▶ Description of the task
Return each record word for word, keeping none of its pictures.

[Stored data entries]
-*-*-

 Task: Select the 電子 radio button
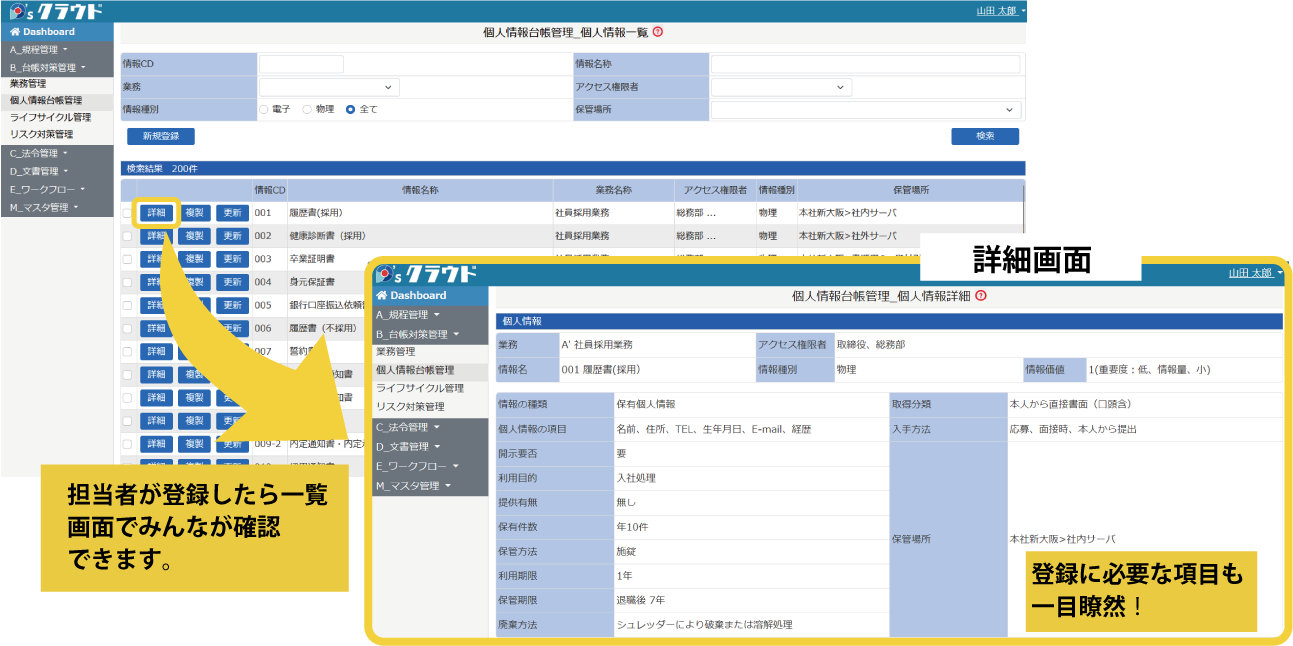coord(264,109)
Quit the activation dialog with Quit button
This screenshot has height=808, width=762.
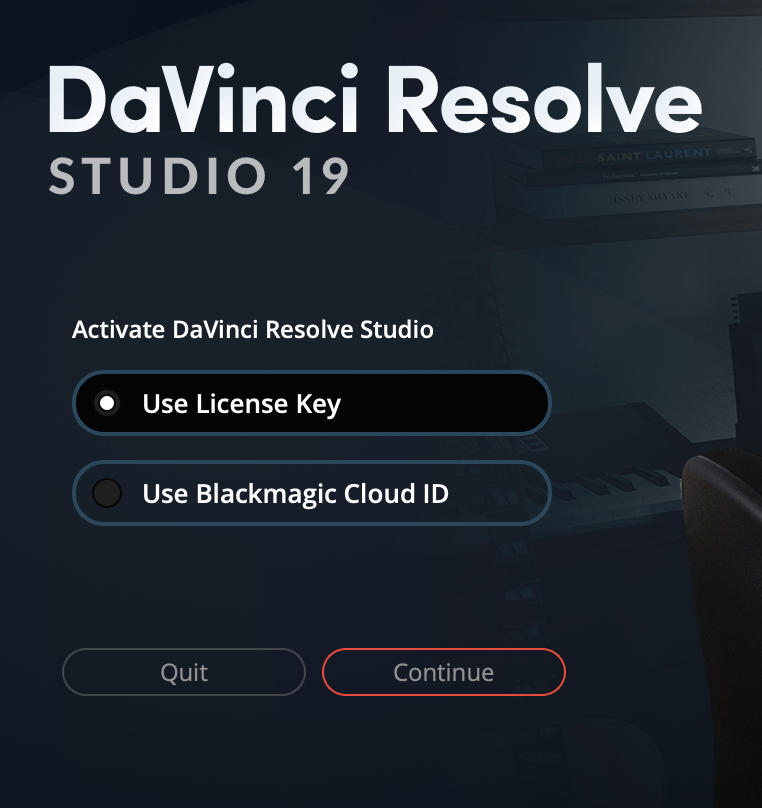184,672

-*-*-

▶ Solution to the problem
 Task: Select the 電子 radio button
coord(264,109)
Quit the activation dialog with Quit button
This screenshot has height=808, width=762.
184,672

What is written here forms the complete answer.